US stocks ended the day lower after Treasury Secretary Steven Mnuchin expressed doubts about securing a stimulus deal ahead of next month's presidential election.
The S&P 500 fell 0.7 percent, wiping out previous gains, while the tech-heavy Nasdaq Composite fell 0.8 percent. Amazon and Netflix fell more than 2 percent, while Facebook and Adobe fell more than 1 percent.
Mr Mnuchin said that despite progress in talks with Democrats, the two sides remained "far apart" on certain points in an agreement. His comments came during a conference held by the Milken Institute on Wednesday. The prospects of reaching a deal before the November election have slowly deteriorated over the past few weeks despite ongoing negotiations between Mr Mnuchin and Nancy Pelosi, Democratic Speaker of the House of Representatives.
"We are still making progress on certain issues," said Mnuchin. "We are still far apart on certain issues."
Bank stocks fell despite encouraging signs from the third quarter result. The KBW bank index fell nearly 2 percent, dragged down by Bank of America, which lost more than 5 percent, and Wells Fargo, which fell 6 percent.
The decline for the S&P 500 was due to the large-cap index gaining nearly 4 percent last week, as polls predicted a decisive November election victory for Joe Biden, Democratic challenger to President Donald Trump. A victory for the former vice president increases the prospect of further fiscal stimulus.
The stocks were also hit by news that pharmaceutical companies Johnson & Johnson and Eli Lilly were halting trials of an experimental Covid-19 vaccine and therapy, respectively, for safety reasons.
The regional Europa Stoxx 600 ended the day flat and the UK blue chips FTSE 100 benchmark fell 0.6 percent.
The pound sterling has been chopped off and widely traded ahead of a summit where EU leaders will discuss their future trade relations with the UK.
The pound fell 0.5 percent against the dollar to $ 1.2869. It then reversed course, rising 0.7 percent to $ 1.3027 after a Bloomberg report indicated that the UK would stay on talks after the October 15 deadline.
Against the euro, the pound sterling rose 0.7 percent to 1.1086 euros, after falling 0.3 percent on the day to 1.0981 euros.
At the EU summit, which begins Thursday, European leaders are expected to forge their own negotiating plan with Britain as the deadline for Britain's exit from the single market and the bloc's customs union is December 31.
"The more time goes by, the more likely it is that no deal will be reached," said Peter Westaway, Vanguard's chief economist for Europe.
But he added that the difference between no deal and a basic trade deal that meant no tariffs or quotas but kept supply chain disruptions was "small".
Ian Tew, a sterling trader at Barclays, said that while the pound is very sensitive to signs of Brexit sentiment, "the market is reacting and recognizing the risk of a no-deal".
"The recent rhetoric and no-deal phrase are being voiced quite a lot," he added, expressing concerns that "these conversations are adding to further negativity."
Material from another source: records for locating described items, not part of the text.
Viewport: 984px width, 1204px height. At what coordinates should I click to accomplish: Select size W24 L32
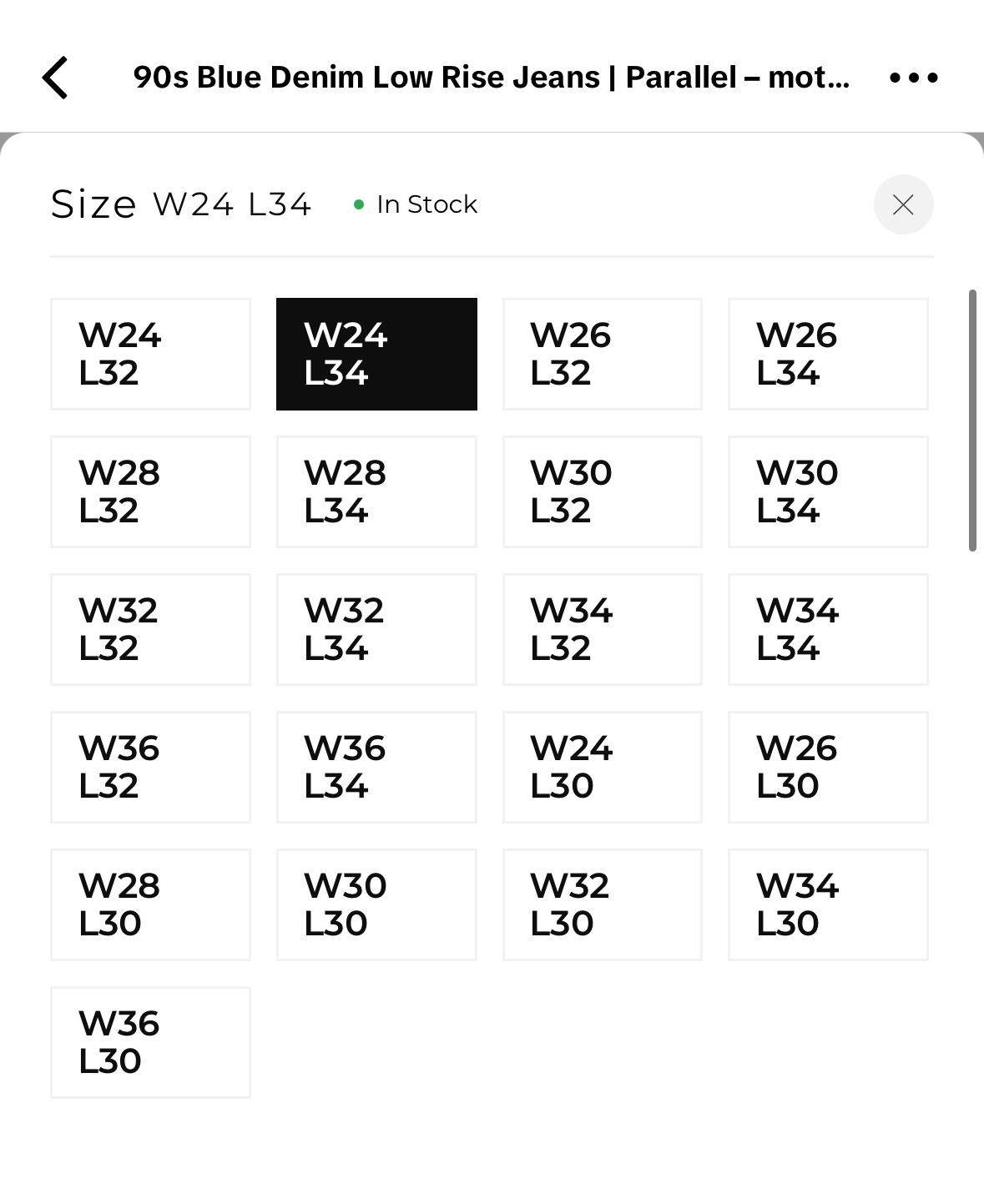[150, 354]
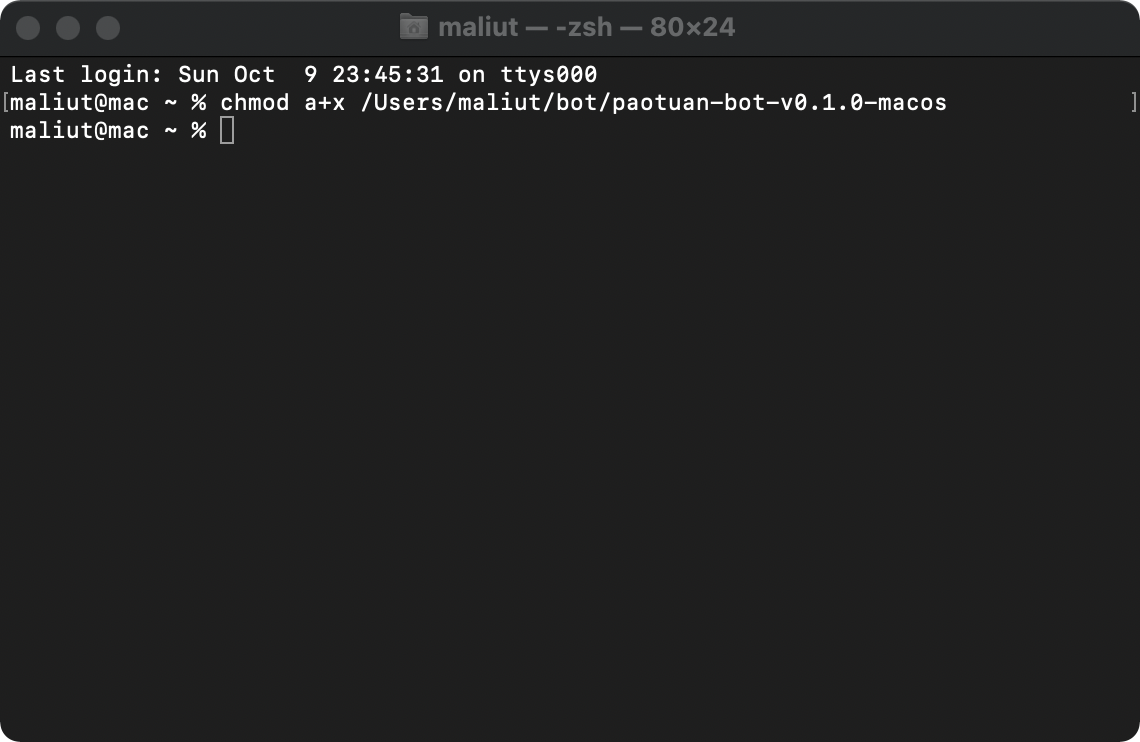Click the "ttys000" text on the first line
Viewport: 1140px width, 742px height.
pos(549,75)
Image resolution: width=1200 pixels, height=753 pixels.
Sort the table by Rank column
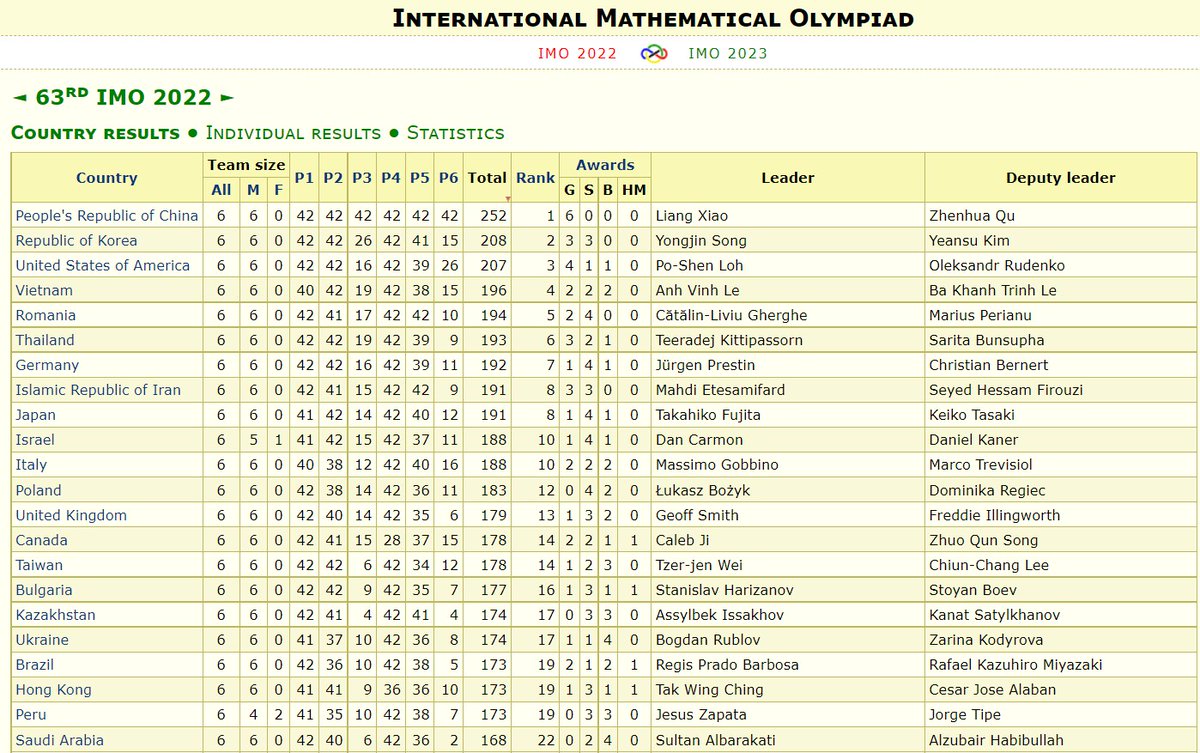pos(536,177)
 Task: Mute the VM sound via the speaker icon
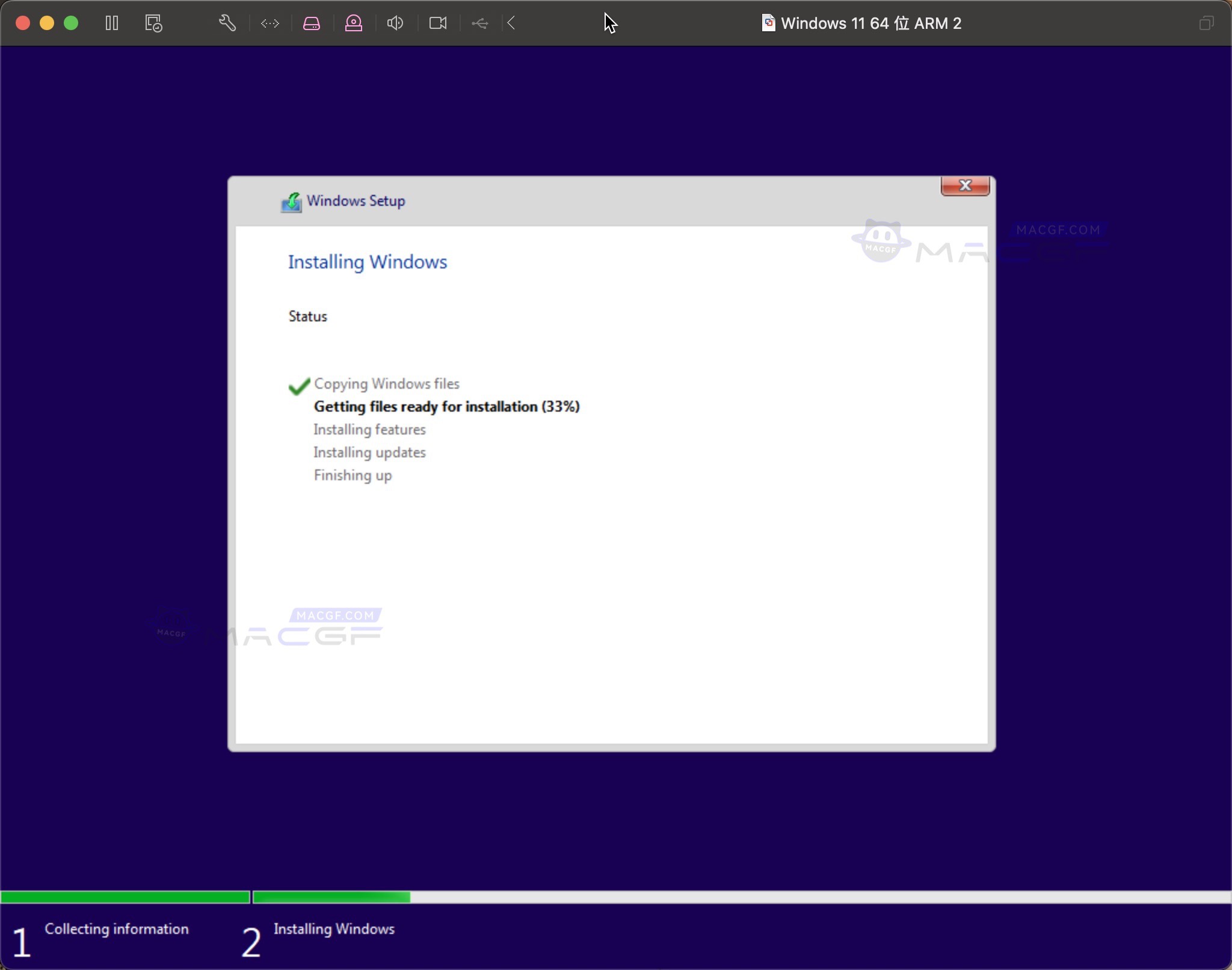tap(395, 23)
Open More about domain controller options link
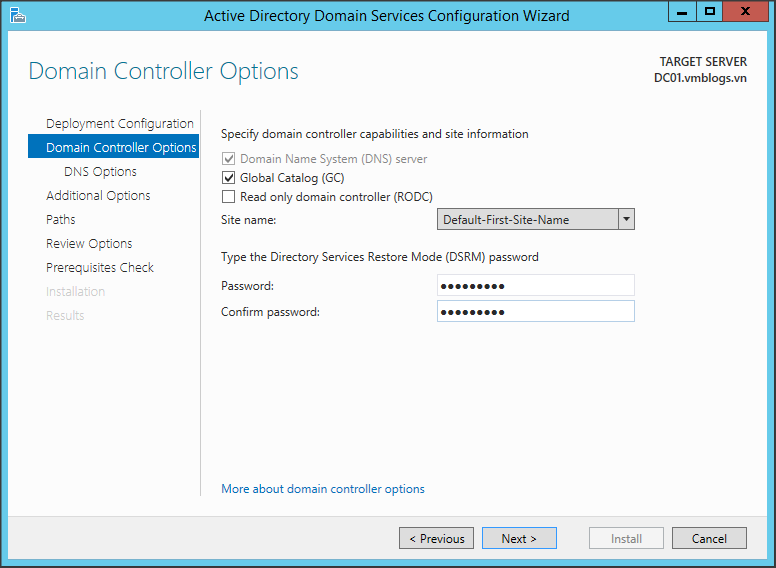 [x=322, y=489]
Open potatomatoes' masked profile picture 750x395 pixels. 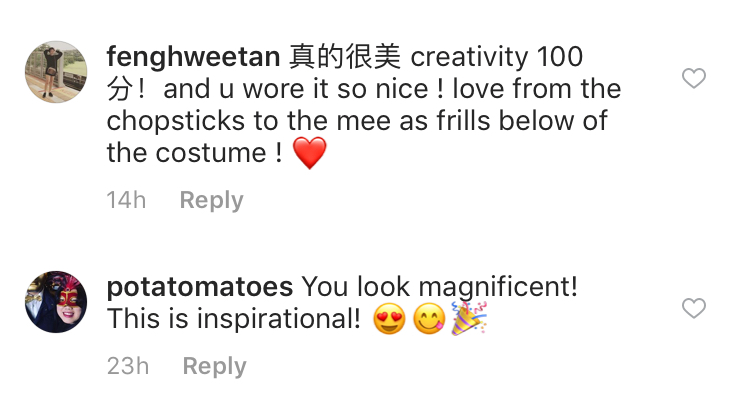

In the debt markets, traders continued to grab bonds from economically weaker eurozone countries in the expectation that the European Central Bank would expand its system of buying securities to bolster financial stability through the pandemic.
The yield on 10-year Italian bonds, which is moving in reverse to prices, was a record low of 0.655 percent. Greece's 10-year bonds followed the same pattern, returning 0.757 percent.
Italy first issued bonds on Tuesday that do not pay interest to buyers. With consumer prices falling in the euro zone and rising coronavirus cases, investors are counting on the ECB to increase the size of its pandemic emergency purchase program from currently EUR 1.35 billion in the coming months.